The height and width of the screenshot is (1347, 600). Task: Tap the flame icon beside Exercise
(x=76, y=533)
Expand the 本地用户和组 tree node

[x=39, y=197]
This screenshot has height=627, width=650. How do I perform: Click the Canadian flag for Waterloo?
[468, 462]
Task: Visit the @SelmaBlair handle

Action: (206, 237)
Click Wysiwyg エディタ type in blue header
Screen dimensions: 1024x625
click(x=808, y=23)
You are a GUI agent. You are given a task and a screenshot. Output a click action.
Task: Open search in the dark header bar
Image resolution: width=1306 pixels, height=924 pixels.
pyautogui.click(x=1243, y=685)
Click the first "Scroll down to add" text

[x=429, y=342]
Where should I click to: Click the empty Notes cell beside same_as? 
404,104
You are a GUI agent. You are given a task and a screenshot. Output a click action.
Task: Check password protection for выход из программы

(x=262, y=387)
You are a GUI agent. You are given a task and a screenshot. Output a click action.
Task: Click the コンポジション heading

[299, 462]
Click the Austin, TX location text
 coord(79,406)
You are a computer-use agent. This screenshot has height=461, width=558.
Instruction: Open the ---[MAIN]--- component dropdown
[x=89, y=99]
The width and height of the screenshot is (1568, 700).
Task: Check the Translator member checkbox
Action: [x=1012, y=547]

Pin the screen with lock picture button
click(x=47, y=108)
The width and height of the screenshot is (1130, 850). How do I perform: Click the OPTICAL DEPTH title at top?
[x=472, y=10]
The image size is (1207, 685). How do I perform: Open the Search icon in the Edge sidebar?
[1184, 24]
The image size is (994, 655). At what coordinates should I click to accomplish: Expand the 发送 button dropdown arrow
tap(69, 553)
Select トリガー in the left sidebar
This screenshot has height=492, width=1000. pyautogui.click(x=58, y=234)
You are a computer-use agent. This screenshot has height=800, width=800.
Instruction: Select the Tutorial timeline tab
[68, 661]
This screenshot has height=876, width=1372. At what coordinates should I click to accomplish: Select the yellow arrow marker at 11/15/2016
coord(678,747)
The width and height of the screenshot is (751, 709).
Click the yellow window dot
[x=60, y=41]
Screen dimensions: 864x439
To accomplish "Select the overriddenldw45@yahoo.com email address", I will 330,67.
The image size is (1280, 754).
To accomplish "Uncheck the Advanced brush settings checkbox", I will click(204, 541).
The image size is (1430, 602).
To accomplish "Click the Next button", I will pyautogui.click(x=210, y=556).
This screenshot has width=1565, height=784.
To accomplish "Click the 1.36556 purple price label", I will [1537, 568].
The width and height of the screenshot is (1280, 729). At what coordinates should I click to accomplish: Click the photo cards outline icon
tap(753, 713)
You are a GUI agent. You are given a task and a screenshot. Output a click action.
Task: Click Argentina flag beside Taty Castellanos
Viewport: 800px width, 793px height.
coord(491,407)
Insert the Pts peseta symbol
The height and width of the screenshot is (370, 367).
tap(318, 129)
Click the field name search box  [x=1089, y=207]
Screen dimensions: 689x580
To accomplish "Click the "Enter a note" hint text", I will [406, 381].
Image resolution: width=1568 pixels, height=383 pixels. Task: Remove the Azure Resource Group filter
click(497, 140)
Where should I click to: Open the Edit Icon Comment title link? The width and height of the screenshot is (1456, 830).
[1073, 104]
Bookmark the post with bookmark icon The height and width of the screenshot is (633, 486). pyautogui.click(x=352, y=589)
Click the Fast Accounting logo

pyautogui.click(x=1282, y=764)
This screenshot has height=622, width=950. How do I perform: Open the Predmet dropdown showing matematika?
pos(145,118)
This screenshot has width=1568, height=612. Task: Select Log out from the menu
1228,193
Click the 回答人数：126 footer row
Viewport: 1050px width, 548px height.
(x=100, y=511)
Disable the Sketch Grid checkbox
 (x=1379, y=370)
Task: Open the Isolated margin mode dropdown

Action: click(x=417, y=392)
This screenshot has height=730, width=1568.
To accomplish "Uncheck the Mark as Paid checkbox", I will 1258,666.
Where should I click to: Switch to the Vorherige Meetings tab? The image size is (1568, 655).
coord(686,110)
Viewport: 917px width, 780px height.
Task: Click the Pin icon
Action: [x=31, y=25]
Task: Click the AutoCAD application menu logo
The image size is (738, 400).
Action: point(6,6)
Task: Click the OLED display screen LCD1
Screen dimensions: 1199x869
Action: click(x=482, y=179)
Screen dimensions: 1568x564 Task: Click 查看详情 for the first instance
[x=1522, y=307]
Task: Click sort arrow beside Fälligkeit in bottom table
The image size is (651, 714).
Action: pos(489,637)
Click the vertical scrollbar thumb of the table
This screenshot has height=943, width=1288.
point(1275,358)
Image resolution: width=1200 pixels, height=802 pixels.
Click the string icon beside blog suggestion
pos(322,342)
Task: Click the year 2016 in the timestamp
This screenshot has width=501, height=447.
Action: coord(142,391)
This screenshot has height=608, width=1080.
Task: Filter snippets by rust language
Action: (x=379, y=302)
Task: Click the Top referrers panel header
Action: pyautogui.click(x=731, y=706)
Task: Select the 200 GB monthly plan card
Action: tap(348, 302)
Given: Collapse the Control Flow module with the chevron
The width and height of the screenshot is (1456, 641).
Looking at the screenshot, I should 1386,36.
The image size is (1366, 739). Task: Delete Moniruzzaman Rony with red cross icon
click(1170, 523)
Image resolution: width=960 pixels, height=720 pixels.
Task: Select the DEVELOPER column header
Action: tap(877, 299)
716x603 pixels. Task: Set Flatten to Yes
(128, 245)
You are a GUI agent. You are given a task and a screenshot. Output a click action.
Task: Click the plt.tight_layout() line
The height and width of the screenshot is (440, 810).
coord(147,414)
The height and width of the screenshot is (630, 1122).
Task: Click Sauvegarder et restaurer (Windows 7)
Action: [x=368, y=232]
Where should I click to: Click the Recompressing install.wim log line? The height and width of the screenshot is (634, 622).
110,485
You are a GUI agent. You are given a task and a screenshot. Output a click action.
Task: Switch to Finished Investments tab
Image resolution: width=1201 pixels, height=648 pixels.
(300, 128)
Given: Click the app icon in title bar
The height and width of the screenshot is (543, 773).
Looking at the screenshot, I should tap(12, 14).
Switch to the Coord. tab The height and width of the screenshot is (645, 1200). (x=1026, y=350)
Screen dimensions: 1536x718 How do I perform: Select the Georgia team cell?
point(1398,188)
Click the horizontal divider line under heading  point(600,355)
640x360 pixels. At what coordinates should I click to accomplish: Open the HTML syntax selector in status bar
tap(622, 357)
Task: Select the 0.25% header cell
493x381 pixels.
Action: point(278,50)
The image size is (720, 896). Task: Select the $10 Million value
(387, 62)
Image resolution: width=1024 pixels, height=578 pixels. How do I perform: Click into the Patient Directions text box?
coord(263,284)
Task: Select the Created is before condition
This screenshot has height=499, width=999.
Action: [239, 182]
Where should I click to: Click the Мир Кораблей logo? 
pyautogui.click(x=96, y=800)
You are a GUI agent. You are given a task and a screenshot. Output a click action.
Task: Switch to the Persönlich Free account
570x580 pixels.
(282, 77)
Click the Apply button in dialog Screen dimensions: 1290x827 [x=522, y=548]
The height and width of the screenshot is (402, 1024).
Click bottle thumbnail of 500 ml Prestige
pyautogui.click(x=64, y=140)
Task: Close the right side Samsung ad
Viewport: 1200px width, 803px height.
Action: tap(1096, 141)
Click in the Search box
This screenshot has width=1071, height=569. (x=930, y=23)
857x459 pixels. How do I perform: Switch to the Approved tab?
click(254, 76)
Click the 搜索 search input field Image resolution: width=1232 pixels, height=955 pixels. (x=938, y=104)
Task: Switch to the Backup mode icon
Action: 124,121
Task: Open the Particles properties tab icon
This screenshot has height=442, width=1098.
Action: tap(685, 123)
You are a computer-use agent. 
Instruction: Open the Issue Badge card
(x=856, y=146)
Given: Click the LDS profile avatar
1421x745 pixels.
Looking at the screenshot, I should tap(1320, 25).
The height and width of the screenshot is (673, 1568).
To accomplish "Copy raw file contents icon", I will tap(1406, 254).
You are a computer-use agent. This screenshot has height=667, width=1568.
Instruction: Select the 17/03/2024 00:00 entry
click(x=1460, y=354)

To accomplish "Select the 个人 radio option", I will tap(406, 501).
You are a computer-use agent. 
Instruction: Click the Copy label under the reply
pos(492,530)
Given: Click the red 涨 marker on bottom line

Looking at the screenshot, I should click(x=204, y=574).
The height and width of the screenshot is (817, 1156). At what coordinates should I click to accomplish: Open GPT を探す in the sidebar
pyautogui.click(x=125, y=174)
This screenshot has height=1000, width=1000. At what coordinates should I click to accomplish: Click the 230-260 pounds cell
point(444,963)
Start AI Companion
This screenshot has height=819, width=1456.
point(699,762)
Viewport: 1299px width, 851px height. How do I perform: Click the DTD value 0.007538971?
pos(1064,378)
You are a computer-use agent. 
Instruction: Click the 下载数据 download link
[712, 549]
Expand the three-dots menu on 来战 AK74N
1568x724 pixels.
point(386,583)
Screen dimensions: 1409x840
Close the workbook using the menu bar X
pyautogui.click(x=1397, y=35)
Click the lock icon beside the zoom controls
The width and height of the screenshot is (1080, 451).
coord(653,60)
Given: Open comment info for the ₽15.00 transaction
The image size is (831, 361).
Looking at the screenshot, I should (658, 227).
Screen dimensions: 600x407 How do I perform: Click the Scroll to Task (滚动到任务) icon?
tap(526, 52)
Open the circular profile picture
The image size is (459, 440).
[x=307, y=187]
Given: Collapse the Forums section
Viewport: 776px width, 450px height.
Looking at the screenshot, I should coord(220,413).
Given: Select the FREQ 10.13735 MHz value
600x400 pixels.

• • • •

[WHAT YOU ARE ASKED TO DO]
Starting at the line that contains "Instruction: Click the 下载数据 download link", repeat each line exactly through the last one in the listing. Include both of those lines and nothing more.

[RESPONSE]
Instruction: Click the 下载数据 download link
[712, 549]
Expand the three-dots menu on 来战 AK74N
1568x724 pixels.
point(386,583)
Screen dimensions: 1409x840
Close the workbook using the menu bar X
pyautogui.click(x=1397, y=35)
Click the lock icon beside the zoom controls
The width and height of the screenshot is (1080, 451).
coord(653,60)
Given: Open comment info for the ₽15.00 transaction
The image size is (831, 361).
Looking at the screenshot, I should (658, 227).
Screen dimensions: 600x407 How do I perform: Click the Scroll to Task (滚动到任务) icon?
tap(526, 52)
Open the circular profile picture
The image size is (459, 440).
[x=307, y=187]
Given: Collapse the Forums section
Viewport: 776px width, 450px height.
Looking at the screenshot, I should coord(220,413).
Given: Select the FREQ 10.13735 MHz value
600x400 pixels.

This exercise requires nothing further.